We moved to Kelowna BC and it did not like us - or perhaps we did not like it - so we are travelling across Canada with all our stuff packed up in a cargo trailer trying to find somewhere new to live. :)
Posted at 07:03 on Sat 28 February 2009 by Africanrose
I could feel the storm coming all afternoon as I sat waiting for my flight. And the trip had been going so well up until then. I had not slept very much on Friday, worried that I would sleep through my alarm and not get up in time. I needn’t have worried, having set two alarms, and knowing that not only would the lady who works in the hotel be bringing me breakfast but also that the OM and officer driver were coming to pick me up to take me to the train station. It would have taken deliberate effort to sleep through all of that and I had no intention of missing my flight. But still, I slept fitfully, waking up every hour or so.
At around , I decided to get up, have a shower and give my room one last look over, to make sure that I had not forgotten anything. Then it was off to the train station, where we sat and had coffee, having arrived about an hour before my train was due to depart. G met us at the station, and along with the OM and driver accompanied me to the train. Although I only have one suitcase, it is rather heavy, and I was very grateful when the driver carried it into the cabin for me, placing it at the end of the bunk, where it was easy to retrieve. I have generally been quite lucky with the trains here, and have not had to put up with people smoking in the cabins or being too noisy (the last time I took the train, I got a seat instead of a bunk, as it was only a three-hour ride from Hue to Dong Hoi, the same journey that I have done today, just in reverse. On that occasion, several men in the coach were smoking and after a few hours I was very glad to get away from the smoke). This morning the cabin was fairly empty; just myself, an elderly man and his daughter, who commented on my choice of book. D had given me “The Sorrow of War”, a story about the war written by a North Vietnamese soldier which was a best seller in Vietnam.
The train trip passed without a hitch and I got to Hue without incident. I think the driver must have said something to the conductor when he put my bag on the train, as ten minutes outside of the station he came to tell me that we were arriving and make sure that I was not asleep. He also helped me to get my bag down from the train and wished me a safe trip. From the train station I had to find a taxi to the airport. I was under strict instructions to only use a Mailinh taxi, as they are considered to be the most trust worthy in Vietnam (experience has borne this out, as although other taxi companies may have lower initial rates, on several occasions the meter has mysteriously jumped, leaving me with fees that literally amount to daylight robbery. On several occasions I have even refused to pay the amount shown on the meter, so blatant was the price inflation). I was able to find one just outside the station, having walked through the scrum of taxi and cycle drivers and hotel touts who usually greet passengers, especially in tourist hot spots such as Hue. When I first arrived in Vietnam, I found it slightly intimidating to walk through the crowd, but those days are long gone, and I simply walked straight through, smiling sweetly and saying “no thank you” to the constant cries of “taxi?”, “cyclo?” and “hotel?”

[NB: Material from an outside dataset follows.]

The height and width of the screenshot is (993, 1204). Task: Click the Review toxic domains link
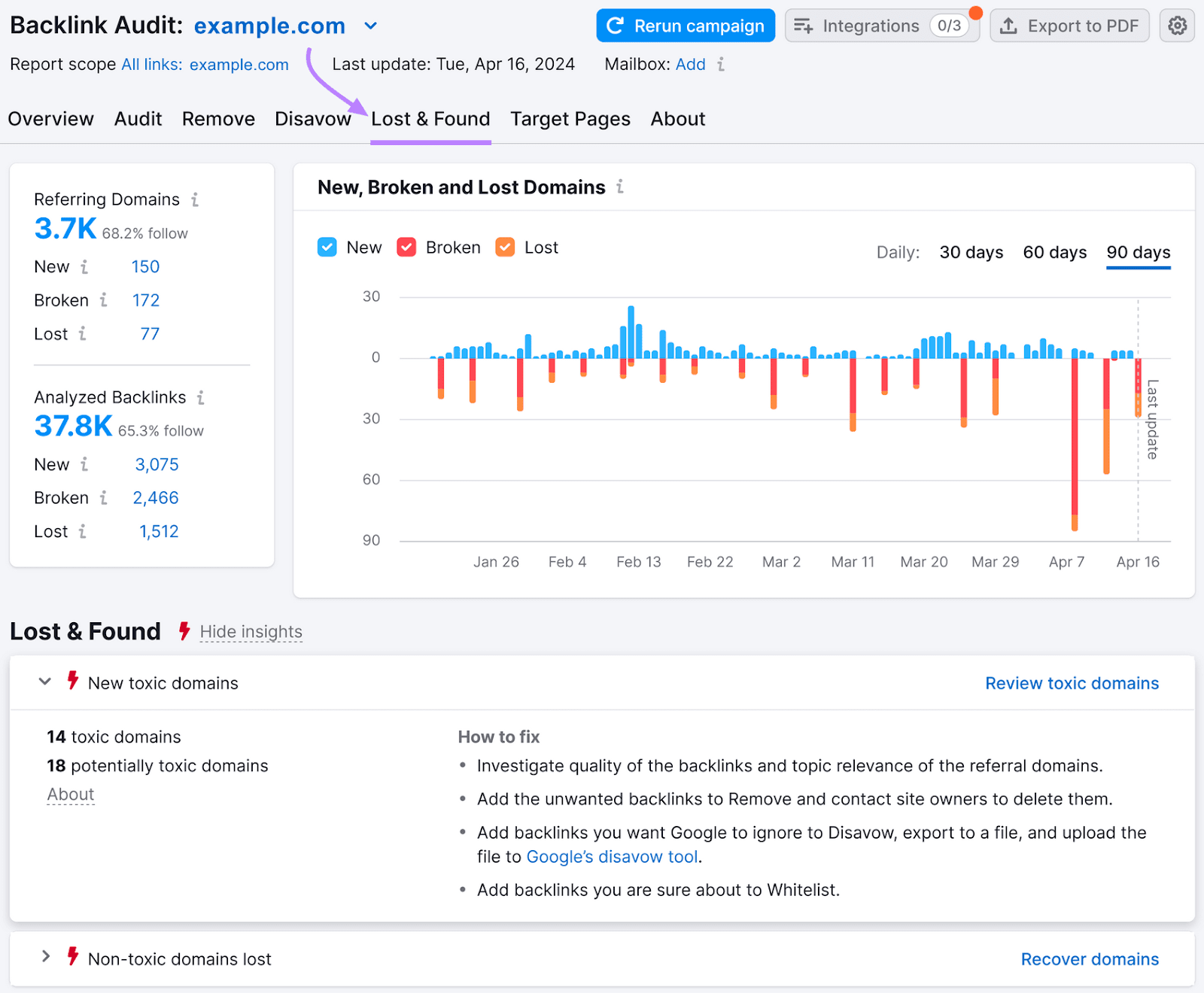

After the train, I had several hours to wait before my flight, but I decided to go straight to the airport as I had my bag with me, and could not face lugging it around town. The airport, initially busy as a flight was about to leave for Hanoi when I arrived soon quietened to the extent that at one point I was the only person in the terminal. I was able to watch a movie and read my book, whilst patiently waiting for the flight. At , a busload of tourists arrived and they opened the check-in counters. Everything went smoothly, and at it looked like we were going to take off on-time and there was an outside chance that our flight might even arrive early. I should have known it was too good to be true. Ten minutes before the flight was meant to depart, a voice came over the loud speaker, informing passengers that, due to the bad weather the flight had been delayed and a departure time would be announced shortly (which weather they were referring to, I was not sure as although it was slightly windy in Hue, and the sky was an ominous shade of grey, there was no rain, and although not an expert, the weather did not seem that bad).

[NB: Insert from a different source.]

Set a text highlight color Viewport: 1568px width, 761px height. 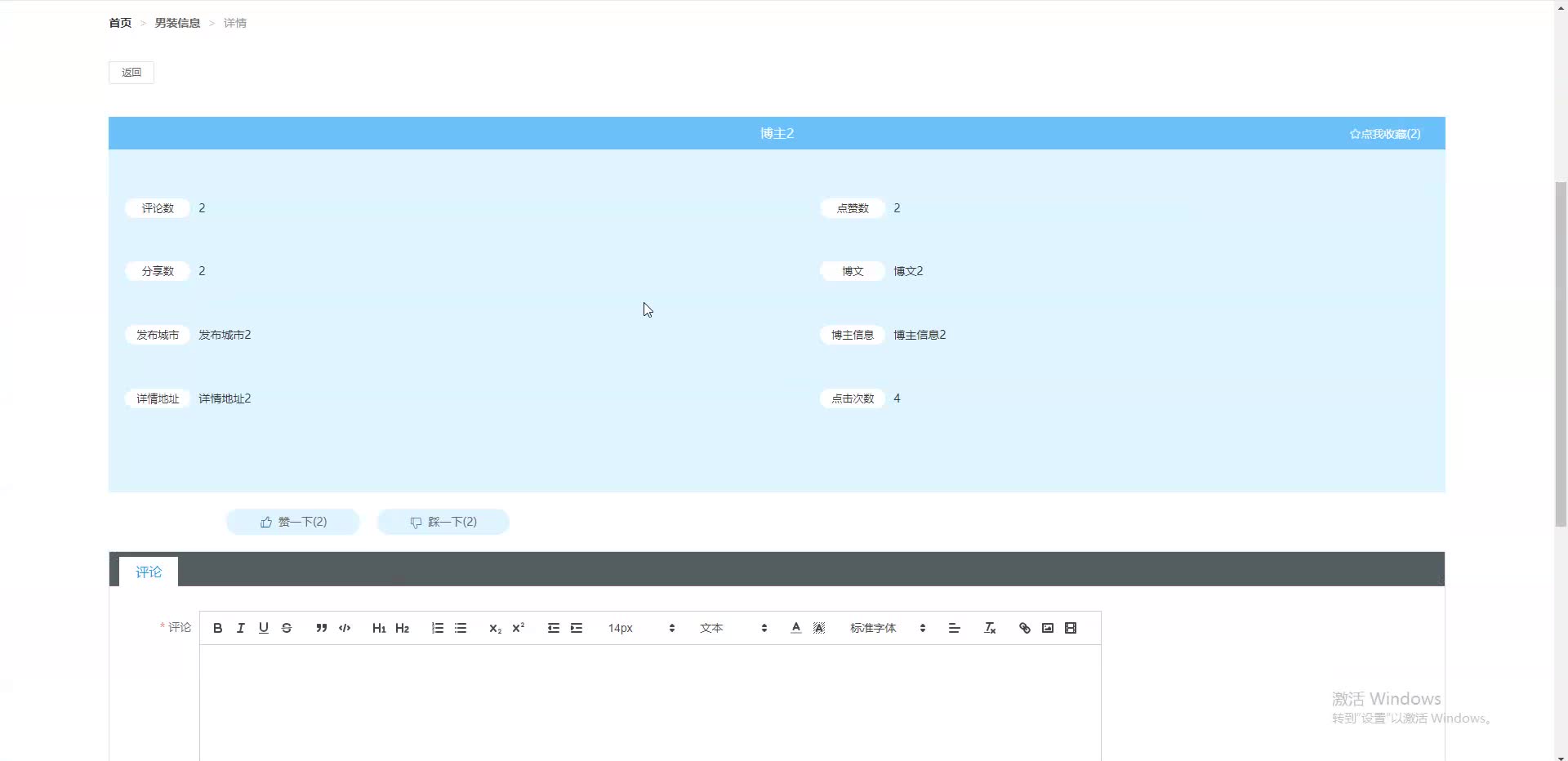tap(819, 627)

Two and a half hours later, we are still waiting for the departure time, although we have now been told that it is the weather in Hue that is holding us up (I spoke to my god father in Ho Chi Minh City and he told me that they had had storms there, so for a little while I did wonder if the plane had been delayed there on its way to Hue). The plane is still not on the runway, and the airline has started to serve drinks (I am never sure if this is a good sign or not. Is it simply a gesture from, or a way of preparing people for more waiting to come?) Passengers on the next flight out of Hue have started to arrive and the departure lounge is really filling up, although it is strange, every time there is an announcement, everyone falls silent, straining to hear that elusive time of departure. There is still no rain, and the wind has not picked up, although it is getting dark. As much as I was not looking forward to the long wait in Ho Chi Minh City before my flight tomorrow morning at , I am now rather glad that I have the time. Otherwise, I may just be panicking right about now.